会長声明・決議
国際刑事裁判所に対する不当な圧力に反対し、国際刑事裁判所の独立性と公正性を守ることを求める会長声明
国際刑事裁判所(International Criminal Court。以下「ICC」という。)は、集団殺害犯罪(ジェノサイド罪)、人道に対する罪、戦争犯罪及び侵略犯罪を行った個人を訴追し、処罰するため、条約(ICC規程)に基づいて設置された歴史上初の国際的な刑事裁判所である。現在、125の国と地域がICC規程に加盟しており、日本も2007(平成19)年に加盟し、最大の拠出金分担国であるとともに、複数の裁判官を輩出し、現在の所長は日本人の赤根智子氏である。

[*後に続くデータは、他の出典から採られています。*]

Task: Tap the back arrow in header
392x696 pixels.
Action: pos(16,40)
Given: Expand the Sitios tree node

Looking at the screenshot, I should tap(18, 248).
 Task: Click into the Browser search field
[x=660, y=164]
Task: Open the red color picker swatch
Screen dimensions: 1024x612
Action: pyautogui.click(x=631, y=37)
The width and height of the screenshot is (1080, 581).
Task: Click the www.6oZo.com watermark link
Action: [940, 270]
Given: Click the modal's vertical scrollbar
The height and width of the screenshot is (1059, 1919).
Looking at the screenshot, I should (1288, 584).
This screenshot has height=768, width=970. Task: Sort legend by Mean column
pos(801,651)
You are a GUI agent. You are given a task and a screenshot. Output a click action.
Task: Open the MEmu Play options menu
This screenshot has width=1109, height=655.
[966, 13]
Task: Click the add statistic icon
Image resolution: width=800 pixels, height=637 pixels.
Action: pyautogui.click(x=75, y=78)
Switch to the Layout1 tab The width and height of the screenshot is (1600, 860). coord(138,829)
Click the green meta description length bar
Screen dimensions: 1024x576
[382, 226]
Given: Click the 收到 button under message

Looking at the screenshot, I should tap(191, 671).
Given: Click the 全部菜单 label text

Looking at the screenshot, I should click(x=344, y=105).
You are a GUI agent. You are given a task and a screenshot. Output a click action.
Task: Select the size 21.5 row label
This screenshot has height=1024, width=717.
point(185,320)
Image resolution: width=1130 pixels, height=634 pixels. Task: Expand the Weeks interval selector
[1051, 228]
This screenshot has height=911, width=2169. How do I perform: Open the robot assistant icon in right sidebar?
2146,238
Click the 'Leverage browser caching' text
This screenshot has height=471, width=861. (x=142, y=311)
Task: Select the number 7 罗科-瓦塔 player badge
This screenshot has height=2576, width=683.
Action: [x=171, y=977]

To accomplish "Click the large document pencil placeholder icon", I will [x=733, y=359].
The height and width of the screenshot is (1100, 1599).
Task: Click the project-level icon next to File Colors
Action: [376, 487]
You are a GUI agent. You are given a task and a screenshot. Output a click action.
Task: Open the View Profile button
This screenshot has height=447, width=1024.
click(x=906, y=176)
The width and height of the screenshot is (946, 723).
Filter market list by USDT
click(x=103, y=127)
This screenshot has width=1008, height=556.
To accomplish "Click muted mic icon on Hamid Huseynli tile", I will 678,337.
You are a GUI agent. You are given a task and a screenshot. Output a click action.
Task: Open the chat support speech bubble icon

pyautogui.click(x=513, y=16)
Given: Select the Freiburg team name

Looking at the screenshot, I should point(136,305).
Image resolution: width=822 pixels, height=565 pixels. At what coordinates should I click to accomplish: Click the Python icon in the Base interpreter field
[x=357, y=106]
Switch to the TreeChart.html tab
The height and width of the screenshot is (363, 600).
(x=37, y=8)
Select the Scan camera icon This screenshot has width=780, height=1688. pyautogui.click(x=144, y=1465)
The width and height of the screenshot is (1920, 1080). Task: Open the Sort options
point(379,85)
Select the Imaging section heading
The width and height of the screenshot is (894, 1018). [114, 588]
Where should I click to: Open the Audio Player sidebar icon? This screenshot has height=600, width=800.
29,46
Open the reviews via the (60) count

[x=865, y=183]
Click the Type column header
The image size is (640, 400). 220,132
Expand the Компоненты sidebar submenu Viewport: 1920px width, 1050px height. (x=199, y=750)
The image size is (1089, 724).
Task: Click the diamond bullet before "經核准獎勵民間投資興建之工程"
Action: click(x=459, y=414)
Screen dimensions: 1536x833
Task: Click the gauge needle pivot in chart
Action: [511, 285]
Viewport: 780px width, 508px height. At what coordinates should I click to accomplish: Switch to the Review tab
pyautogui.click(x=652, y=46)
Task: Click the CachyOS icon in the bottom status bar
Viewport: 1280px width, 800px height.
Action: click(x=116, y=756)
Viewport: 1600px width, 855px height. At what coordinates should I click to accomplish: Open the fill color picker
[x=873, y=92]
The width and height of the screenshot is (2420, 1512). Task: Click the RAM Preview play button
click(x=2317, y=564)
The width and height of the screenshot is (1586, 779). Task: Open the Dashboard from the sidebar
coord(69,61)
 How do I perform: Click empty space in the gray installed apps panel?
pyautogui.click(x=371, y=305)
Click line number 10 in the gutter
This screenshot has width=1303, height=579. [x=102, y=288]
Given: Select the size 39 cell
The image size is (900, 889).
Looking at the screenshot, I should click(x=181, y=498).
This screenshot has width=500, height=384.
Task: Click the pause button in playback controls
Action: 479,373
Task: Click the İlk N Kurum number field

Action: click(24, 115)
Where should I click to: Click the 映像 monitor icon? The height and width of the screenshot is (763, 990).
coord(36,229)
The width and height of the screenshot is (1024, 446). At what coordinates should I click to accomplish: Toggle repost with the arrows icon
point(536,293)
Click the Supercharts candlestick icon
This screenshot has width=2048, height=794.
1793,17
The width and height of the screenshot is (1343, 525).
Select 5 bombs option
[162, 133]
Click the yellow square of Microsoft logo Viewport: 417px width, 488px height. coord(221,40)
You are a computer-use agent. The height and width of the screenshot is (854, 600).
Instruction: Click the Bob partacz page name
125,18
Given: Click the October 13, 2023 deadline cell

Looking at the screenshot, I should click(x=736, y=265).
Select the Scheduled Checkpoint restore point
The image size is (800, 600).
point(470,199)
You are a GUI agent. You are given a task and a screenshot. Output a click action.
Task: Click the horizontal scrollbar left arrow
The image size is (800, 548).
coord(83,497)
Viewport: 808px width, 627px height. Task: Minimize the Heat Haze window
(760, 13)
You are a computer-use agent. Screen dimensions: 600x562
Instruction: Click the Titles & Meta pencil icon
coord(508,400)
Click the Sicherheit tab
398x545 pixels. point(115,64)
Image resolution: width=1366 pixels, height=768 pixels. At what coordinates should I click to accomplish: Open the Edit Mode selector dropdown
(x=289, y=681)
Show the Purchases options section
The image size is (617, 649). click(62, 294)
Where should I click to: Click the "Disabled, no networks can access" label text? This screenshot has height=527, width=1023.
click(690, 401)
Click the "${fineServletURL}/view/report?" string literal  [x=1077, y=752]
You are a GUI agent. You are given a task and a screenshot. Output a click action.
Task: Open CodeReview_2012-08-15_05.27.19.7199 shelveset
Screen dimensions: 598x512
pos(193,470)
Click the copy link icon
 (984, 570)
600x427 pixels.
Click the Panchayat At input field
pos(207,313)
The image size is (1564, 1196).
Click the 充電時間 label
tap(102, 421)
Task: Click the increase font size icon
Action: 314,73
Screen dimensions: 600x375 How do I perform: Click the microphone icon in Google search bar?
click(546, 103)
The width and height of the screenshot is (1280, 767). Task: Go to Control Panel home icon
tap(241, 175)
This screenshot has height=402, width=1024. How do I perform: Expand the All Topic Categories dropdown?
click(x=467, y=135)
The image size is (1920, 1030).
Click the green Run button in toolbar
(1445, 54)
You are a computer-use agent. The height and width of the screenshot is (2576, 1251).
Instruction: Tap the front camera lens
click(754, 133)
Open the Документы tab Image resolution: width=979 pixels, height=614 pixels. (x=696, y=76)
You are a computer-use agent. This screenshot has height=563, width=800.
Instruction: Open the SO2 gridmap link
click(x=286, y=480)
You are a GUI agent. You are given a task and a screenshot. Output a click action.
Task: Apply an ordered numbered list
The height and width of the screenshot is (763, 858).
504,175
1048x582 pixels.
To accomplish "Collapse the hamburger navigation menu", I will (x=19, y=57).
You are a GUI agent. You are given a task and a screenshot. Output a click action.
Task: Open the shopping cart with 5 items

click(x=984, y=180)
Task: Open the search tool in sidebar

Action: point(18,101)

ICCの目的は、冷戦終了後の内戦や地域紛争の激化により、一般市民が人類の良心に深く衝撃を与える想像を絶する残虐な行為の犠牲者となってきたこと等を受けて、人権の尊重と人道主義といった国際社会共通の価値を毀損するジェノサイド等のICC対象犯罪を行った者について、処罰を免れさせず、厳正に処罰することによって正義と法の支配を貫徹し、もってこれらの犯罪を予防することであり、かかる目的を達成するためには、ICCの独立性と公正性は固く守らなければならない。
しかるに、近年、ICCの権限行使に対して報復的措置をとる国家が現れて、ICCの独立性と公正性に重大な影響を与えようとしている。
ICCは、2023(令和5)年3月、ロシアによるウクライナの子どもたちに対する不法な追放と移送という戦争犯罪の容疑で、ロシアのプーチン大統領らに逮捕状を発付した。これに対し、ロシアは、逮捕状請求をしたICCの主任検察官や、当時予審裁判部の判事であった赤根智子氏らを指名手配した。
また、ICCは、2024(令和6)年11月、パレスチナ・ガザ地区での戦闘をめぐり、民間人を飢餓に陥らせたこと等の戦争犯罪及び人道に対する犯罪の容疑で、イスラエルのネタニヤフ首相らに逮捕状を発付した。これに対し、米国議会下院は、ICC関係者らの在米資産の凍結や入国停止等の制裁を可能とする法案を可決した。この法案は米国議会上院で否決されたものの、トランプ大統領は、同じ内容の制裁を可能とする大統領令に署名し、ICCの主任検察官を制裁対象者と指定した。さらに、トランプ政権は、2025(令和7)年6月、ICCの4人の裁判官に制裁を科すと発表した。
かかるICC及びその関係者に対する報復措置は、ICCの独立性と公正性に重大な影響を与え、その刑事司法機能を損なわせるものであり、ひいては、人権の尊重と人道主義といった国際社会共通の価値を軽視し、法の支配に背く行為といえる。
当会は、基本的人権の擁護と社会正義の実現を使命とする法律専門家団体として、ICCに対する不当な圧力に断固反対するとともに、日本政府に対し、ICC加盟国として、ICCの立場を支持し、その独立性と公正性に重大な影響を与える行為は絶対に許されないという立場を明確にし、ICCに対する報復措置には直ちに撤回することを働きかけるよう求めるものである。